Bad query performance in aggregation

Database
The Teradata Database channel includes discussions around advanced Teradata features such as high-performance parallel database technology, the optimizer, mixed workload management solutions, and other related technologies.
Highlighted
Junior Supporter

Bad query performance in aggregation

 

  SELECT  ATTRB_ID ,
            MDL_INSTNC_ID ,
            INPUT_ATTRB_VAL_TX ,
            DW_EFF_DT (NAMED DW_EFF_DT_MIN ) ,
            MINIMUM ( DW_ROW_NR ) AS DW_ROW_NR_MIN 
    FROM      mytable  W 
    GROUP BY ATTRB_ID ,
            MDL_INSTNC_ID ,
            INPUT_ATTRB_VAL_TX  ,
            DW_EFF_DT 

Hi All,

 

This is a very simple query where i am aggregating on few columns and it takes 30K CPU as the base table has 2bn records. The issue i think is that SyntaxEditor Code Snippet

INPUT_ATTRB_VAL_TX

 is varchar(2000). If i change it to varchar(500) it takes lasser CPU 10K. However, we dont have much control here to change the datatype to varchar(500) as this is how the data is expect in this column. So, what are the tuning options here ?

 

Thanks 

Samir

4 REPLIES
Senior Apprentice

Re: Bad query performance in aggregation

Hi Samir,

 

Sorry, but I don't think there is if you're looking at a single query.

 

If you need to GROUP BY the entire width of the column for functional reasons (i.e. to get the correct result) then that is what you have to do. What is happening internally is the data value in this column in each row is being expanded to the full 2000 characters for the aggregation processing, so that the dbms gives the correct answer. This is causing a lot of overflow in the aggregation processing buffer - and I can't see a way of increasing that for a single query.

 

I notice that in your example there is no WHERE clause, so you're aggregating all rows in the table. Again, if that is what you need for functional reasons then you've got to do it. If you can apply selection to reduce the number of rows being aggregated that might help.

 

There is an internal DBSControl setting which affects the aggregate cache buffer size. BUT remember that giving more memory to one process will mean less memory is available for other processes. You might need to talk to your DBA team about changes to DBSControl (Sorry but I don't know your role in your company).

 

HTH

Dave

Ward Analytics Ltd - information in motion
www: http://www.ward-analytics.com
Junior Supporter

Re: Bad query performance in aggregation

Thanks Dave for your reply.

We cant put a filter on the query as this is the stage data and its a weekly job and we have to process all this data.

Spoiler
If you need to GROUP BY the entire width of the column for functional reasons (i.e. to get the correct result) then that is what you have to do. What is happening internally is the data value in this column in each row is being expanded to the full 2000 characters for the aggregation processing, so that the dbms gives the correct answer. This is causing a lot of overflow in the aggregation processing buffer - and I can't see a way of increasing that for a single query.

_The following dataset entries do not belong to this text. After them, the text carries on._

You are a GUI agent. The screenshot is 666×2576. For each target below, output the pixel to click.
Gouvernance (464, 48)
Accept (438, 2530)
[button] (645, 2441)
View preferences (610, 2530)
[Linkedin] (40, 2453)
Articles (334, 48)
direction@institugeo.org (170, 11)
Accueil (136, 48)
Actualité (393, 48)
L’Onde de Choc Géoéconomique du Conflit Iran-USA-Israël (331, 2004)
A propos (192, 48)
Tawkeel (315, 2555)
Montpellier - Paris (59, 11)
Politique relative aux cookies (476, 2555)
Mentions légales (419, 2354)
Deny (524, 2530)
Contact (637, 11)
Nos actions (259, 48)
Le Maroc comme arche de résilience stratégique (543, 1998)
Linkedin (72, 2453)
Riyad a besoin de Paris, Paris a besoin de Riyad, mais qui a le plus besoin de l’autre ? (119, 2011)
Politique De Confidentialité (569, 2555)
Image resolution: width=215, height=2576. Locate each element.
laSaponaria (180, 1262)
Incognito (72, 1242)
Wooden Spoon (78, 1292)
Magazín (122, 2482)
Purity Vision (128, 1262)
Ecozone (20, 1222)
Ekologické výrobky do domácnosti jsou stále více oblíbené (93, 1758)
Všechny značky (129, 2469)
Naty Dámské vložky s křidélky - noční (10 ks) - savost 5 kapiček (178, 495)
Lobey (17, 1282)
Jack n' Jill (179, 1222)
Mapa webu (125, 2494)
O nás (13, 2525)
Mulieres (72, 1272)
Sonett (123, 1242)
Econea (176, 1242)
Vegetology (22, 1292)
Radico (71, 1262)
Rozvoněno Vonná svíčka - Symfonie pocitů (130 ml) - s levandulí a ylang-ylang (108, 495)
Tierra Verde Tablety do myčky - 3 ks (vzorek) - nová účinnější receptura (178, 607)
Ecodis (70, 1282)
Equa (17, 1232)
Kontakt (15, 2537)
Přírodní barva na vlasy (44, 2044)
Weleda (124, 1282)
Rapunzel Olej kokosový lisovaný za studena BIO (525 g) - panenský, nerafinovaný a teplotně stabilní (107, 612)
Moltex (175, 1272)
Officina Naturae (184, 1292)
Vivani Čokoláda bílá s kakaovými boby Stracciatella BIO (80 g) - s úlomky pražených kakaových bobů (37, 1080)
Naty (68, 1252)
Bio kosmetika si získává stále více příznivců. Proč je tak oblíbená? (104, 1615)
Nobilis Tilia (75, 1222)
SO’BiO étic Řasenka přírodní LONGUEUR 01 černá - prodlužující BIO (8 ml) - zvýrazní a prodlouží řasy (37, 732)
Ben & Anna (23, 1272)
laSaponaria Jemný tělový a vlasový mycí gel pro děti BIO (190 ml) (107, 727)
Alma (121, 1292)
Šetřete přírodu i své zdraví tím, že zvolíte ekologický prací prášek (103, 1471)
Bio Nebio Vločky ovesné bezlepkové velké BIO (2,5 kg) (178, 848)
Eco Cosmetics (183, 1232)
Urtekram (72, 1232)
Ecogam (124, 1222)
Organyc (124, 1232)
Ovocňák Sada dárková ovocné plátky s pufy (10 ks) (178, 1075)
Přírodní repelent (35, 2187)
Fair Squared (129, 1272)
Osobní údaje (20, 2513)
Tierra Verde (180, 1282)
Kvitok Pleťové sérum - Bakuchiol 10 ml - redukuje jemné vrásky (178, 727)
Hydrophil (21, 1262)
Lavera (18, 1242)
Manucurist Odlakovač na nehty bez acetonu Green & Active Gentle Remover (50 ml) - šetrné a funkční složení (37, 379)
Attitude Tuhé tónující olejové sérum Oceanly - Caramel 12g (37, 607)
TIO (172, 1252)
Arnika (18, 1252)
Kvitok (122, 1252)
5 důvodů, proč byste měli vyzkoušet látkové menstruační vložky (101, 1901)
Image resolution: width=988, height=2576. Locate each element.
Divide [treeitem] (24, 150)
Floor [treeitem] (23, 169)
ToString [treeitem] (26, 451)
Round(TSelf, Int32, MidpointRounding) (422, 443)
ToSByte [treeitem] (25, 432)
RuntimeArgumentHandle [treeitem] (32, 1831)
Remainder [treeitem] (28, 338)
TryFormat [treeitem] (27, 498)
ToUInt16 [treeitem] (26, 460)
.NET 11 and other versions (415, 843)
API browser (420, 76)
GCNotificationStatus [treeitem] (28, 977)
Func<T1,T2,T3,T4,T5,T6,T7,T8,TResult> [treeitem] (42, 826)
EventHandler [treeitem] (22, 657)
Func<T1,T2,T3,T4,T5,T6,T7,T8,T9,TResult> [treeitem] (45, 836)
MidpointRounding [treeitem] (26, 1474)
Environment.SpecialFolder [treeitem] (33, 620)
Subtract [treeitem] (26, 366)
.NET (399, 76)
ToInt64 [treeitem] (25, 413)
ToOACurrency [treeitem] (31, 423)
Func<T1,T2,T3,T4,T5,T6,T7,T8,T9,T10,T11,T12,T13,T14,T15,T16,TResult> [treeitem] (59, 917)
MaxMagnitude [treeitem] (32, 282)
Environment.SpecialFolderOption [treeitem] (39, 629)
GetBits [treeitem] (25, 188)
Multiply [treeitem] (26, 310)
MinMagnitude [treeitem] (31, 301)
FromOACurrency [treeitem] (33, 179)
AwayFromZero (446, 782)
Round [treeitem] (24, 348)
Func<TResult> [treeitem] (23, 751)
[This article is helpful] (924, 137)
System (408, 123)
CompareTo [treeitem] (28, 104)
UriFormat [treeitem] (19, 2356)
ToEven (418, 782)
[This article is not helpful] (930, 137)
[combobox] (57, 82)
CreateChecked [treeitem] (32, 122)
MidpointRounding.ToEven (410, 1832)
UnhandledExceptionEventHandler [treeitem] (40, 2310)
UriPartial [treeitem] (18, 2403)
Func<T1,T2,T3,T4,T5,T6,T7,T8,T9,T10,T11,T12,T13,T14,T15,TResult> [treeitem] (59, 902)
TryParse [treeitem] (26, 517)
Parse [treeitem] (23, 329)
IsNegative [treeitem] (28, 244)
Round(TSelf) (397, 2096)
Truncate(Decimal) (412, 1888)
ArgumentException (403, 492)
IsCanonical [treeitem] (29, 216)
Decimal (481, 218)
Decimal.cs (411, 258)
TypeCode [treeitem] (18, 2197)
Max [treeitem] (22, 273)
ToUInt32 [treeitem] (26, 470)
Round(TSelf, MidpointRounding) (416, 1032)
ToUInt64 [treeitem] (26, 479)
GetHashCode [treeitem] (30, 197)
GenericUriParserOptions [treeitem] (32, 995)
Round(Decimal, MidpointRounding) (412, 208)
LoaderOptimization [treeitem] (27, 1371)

For your point above, i do agreee with you and it is very evident when you see the explain of the query. However, i am few Qs here :

  1. When this is a varchar column and each col data has the actual length stored with it, dont you think it is expected from the optmizer to know the max length of the data in the field and use it instead of 2000 as defined in the table? To test this, i created another table with the problemetic field with varchar(500) and i see the CPU reducing.
  2. Are we saying that for this kind of join, TD DB is not optimized to handle or is this the way any RDBMS would handle (please dont get me wrong here !!)? Is there any other approach that we can follow that you would suggest so that we can suggest to revisit the design ?

I dont think we can chnage the DBS settings for this.

 

Thanks !

Samir

Senior Apprentice

Re: Bad query performance in aggregation

Hi,

 

Your questions are sensible / obvious, but (for now at least) I don't think it changes anything.

 

"When this is a varchar column and each col data has the actual length stored with it, don't you think it is expected from the optmizer to know the max length of the data in the field and use it instead of 2000 as defined in the table?"

 

You're correct that the dbms knows the actual length of the data value in each column in each row.

 

I think there is an optimisation (to only use the actual length) that might be applied when GROUP BY only includes a single column, but with multiple columns (as in your case) it is hard to do so.

 

When grouping by multiple columns the dbms effectively concatenates the data values from each column (in the GROUP BY clause) to build the grouping value. This is where the issue arises and also remember that the first job of the dbms when running a query is to produce the correct result - even at the cost of some performance.

 

Consider the following scenario which shows the values in two 'group by' columns (COL1 and COL2) for two data rows:

COL1  COL2 COL3
----  ---- ----
AB    C       1
A     BC      2

If we were to run the following query we would (correctly) expect the answer set to contain two rows, because the combination of columns COL1 and COL2 contains two values.

SELECT col1, col2
   ,SUM(col3)
FROM table
GROUP BY col1, col2;

The way that Teradata handles this is to concatenate the values of COL1 and COL2 together (in memory) to find all the distinct grouping values.

To always do this correctly, it uses the full width of columns COL1 and COL2. If the columns are defined as VARCHAR then they are expanded to their full width. (I think) Any other mechanism results in the possibility of producing an incorrect result - which as a user you do not want.

 

Do other dbms's do it the same way? I have no idea.

 

If they don't then they probably have multiple code paths for performing aggregation based on the data types involved.

 

HTH

Dave

 

 

Ward Analytics Ltd - information in motion
www: http://www.ward-analytics.com
Teradata Employee

Re: Bad query performance in aggregation


Do other dbms's do it the same way? I have no idea. 


At the red company, the columns values are hashed and the group by is done against the hash.

Much faster than using regular columns... but not an MPP system.